• Entries supplied
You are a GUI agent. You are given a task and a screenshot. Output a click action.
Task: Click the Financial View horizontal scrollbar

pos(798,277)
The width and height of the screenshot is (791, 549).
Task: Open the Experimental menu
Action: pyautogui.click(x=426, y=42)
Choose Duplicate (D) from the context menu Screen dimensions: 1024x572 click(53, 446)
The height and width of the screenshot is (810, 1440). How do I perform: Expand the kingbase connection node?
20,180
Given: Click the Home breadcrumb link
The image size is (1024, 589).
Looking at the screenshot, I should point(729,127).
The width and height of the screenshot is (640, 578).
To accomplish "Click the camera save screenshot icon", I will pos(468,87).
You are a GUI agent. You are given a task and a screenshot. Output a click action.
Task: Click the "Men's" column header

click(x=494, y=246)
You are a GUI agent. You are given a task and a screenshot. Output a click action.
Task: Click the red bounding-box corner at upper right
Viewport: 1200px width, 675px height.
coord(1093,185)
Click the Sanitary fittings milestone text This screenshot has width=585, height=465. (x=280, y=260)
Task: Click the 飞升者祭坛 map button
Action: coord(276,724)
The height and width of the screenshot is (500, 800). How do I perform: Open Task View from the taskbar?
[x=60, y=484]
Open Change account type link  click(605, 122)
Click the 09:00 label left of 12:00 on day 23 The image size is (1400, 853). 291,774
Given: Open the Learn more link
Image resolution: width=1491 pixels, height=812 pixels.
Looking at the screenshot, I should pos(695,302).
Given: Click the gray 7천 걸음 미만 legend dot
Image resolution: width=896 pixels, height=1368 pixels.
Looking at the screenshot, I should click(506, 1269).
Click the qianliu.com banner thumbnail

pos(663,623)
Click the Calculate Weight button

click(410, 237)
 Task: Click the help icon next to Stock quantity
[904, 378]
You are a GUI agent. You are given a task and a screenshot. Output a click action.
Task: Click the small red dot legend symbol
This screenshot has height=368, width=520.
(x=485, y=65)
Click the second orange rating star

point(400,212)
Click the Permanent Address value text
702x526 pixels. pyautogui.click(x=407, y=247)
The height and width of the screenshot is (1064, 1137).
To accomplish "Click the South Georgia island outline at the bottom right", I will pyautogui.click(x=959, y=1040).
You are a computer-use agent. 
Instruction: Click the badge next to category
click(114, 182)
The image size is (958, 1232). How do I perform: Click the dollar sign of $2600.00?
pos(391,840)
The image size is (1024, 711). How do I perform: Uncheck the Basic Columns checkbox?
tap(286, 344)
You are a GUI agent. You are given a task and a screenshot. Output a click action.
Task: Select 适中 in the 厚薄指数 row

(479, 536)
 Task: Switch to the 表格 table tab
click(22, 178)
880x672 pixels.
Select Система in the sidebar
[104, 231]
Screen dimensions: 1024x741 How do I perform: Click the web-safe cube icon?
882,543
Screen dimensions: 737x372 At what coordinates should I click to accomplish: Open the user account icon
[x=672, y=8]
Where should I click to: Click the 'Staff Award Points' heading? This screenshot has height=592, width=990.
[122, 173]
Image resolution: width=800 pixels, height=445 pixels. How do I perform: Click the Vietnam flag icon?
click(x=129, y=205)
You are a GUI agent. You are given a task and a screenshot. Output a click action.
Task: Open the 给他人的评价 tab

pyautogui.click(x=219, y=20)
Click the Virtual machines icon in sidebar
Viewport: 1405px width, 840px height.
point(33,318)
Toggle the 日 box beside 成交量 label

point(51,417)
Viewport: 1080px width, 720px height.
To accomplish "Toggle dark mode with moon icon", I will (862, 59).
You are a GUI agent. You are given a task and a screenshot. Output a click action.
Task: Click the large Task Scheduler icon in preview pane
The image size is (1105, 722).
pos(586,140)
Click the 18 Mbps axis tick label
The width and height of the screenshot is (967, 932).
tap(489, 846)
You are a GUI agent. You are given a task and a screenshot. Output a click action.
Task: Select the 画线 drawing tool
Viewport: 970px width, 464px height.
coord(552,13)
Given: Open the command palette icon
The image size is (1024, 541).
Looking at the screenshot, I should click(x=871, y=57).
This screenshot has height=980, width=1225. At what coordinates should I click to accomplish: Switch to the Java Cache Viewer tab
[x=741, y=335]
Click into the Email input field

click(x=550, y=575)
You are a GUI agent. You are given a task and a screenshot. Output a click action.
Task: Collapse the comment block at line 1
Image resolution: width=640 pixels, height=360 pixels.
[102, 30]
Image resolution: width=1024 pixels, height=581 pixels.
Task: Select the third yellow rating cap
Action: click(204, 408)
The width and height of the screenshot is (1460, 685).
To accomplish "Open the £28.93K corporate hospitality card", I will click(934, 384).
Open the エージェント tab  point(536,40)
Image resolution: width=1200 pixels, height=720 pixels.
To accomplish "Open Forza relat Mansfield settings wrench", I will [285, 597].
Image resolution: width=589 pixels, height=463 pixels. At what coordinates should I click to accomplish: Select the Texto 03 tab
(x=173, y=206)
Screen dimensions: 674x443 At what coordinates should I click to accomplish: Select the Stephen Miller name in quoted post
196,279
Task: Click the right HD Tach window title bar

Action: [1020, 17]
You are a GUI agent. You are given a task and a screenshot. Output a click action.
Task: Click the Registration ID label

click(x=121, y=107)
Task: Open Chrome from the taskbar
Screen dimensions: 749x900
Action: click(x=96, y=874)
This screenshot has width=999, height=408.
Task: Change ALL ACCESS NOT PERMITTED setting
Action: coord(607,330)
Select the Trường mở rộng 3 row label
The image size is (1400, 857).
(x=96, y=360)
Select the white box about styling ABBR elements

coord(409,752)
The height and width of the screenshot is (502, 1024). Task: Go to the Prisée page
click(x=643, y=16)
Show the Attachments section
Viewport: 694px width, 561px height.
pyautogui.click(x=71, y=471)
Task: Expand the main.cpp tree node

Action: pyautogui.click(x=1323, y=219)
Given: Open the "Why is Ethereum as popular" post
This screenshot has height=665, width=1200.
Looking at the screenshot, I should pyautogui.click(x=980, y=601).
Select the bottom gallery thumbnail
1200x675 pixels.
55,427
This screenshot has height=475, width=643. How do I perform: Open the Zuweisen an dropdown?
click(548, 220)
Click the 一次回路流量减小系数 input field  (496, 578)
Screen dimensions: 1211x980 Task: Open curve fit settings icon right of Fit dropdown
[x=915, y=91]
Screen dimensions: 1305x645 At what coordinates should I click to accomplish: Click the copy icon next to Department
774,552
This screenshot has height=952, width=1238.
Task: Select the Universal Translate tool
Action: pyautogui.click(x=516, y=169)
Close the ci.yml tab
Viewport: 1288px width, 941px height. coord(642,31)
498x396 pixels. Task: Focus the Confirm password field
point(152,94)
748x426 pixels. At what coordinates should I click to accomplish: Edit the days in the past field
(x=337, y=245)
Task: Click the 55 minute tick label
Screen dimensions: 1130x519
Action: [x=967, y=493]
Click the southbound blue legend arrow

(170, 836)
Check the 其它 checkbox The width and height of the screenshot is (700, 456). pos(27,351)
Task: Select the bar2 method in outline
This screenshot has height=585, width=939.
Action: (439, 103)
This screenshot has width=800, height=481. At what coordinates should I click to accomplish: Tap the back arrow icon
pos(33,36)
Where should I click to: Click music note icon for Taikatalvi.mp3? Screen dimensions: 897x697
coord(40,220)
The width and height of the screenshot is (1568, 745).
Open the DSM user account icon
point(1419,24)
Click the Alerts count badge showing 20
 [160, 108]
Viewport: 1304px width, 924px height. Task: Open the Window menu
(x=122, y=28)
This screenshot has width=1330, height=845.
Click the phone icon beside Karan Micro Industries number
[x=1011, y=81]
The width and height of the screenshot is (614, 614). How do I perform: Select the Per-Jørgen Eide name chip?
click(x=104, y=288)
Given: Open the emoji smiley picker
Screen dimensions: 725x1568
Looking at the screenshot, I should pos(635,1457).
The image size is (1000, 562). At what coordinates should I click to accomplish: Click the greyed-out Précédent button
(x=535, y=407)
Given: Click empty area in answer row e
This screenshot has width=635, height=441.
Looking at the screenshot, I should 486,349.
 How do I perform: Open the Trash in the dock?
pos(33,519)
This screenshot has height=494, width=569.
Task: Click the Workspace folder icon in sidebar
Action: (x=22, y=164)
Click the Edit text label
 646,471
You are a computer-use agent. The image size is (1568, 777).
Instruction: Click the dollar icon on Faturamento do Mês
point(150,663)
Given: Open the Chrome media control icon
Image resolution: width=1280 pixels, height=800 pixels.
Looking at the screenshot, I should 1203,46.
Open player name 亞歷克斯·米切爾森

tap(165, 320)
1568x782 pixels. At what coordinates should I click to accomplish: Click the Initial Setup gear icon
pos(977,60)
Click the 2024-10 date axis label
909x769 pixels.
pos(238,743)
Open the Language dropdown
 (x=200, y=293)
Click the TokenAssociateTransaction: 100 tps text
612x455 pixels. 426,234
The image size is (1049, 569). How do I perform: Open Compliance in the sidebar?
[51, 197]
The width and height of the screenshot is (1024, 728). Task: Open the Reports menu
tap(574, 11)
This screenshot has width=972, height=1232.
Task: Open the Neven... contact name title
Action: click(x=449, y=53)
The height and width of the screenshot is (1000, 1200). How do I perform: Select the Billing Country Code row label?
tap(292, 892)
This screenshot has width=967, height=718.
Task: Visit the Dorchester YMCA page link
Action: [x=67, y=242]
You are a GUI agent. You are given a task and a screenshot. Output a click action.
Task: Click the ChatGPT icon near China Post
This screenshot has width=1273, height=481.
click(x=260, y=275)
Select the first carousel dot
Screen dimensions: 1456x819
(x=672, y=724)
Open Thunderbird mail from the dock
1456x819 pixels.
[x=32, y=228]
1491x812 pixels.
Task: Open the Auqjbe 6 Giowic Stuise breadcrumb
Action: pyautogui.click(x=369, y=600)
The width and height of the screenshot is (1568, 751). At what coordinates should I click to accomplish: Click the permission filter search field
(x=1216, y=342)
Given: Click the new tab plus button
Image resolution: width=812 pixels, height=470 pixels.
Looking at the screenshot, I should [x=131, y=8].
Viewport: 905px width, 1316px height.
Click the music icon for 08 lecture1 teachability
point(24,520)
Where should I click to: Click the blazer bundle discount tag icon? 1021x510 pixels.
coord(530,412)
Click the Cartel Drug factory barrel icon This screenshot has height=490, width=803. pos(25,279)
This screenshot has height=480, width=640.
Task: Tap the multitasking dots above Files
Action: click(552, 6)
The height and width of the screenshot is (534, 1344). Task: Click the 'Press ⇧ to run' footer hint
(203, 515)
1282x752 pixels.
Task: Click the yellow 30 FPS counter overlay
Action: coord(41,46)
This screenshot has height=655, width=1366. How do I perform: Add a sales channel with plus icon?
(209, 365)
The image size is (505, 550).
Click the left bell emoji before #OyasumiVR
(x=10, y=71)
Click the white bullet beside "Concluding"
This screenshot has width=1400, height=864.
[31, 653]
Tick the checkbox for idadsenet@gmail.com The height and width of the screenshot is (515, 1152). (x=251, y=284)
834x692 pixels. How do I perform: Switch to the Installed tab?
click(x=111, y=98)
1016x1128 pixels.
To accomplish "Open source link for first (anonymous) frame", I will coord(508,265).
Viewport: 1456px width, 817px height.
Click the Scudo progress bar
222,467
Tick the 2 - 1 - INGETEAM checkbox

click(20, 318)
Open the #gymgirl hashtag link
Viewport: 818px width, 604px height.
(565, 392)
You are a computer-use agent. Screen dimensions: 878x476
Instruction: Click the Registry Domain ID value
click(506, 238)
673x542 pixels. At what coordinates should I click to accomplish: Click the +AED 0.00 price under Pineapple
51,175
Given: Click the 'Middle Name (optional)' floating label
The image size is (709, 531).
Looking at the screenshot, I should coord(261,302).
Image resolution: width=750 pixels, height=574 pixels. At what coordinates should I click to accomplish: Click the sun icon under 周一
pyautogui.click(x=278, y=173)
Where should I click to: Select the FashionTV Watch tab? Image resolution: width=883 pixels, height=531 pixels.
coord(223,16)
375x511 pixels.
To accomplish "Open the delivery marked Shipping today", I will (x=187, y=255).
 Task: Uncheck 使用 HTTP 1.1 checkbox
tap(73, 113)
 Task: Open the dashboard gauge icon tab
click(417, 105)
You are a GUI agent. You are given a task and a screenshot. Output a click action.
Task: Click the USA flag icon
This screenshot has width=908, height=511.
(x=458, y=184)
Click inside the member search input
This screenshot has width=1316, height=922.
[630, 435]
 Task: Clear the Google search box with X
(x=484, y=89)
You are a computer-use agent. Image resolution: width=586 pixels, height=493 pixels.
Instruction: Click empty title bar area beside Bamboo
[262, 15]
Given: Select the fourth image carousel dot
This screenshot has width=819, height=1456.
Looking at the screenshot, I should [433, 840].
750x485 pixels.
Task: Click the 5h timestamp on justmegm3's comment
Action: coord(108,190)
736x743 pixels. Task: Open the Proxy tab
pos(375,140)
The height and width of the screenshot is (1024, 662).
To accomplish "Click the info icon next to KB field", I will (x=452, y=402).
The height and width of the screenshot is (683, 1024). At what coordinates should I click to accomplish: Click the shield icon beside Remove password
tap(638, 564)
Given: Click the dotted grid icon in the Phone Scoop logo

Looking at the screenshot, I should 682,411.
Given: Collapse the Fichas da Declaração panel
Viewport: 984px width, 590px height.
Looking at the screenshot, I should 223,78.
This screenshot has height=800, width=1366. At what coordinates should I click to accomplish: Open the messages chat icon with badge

• Task
Each line of the listing above that contains the word "Chrome" is to be copied.

• Solved problem
Task: Open Chrome from the taskbar
Given: Open the Chrome media control icon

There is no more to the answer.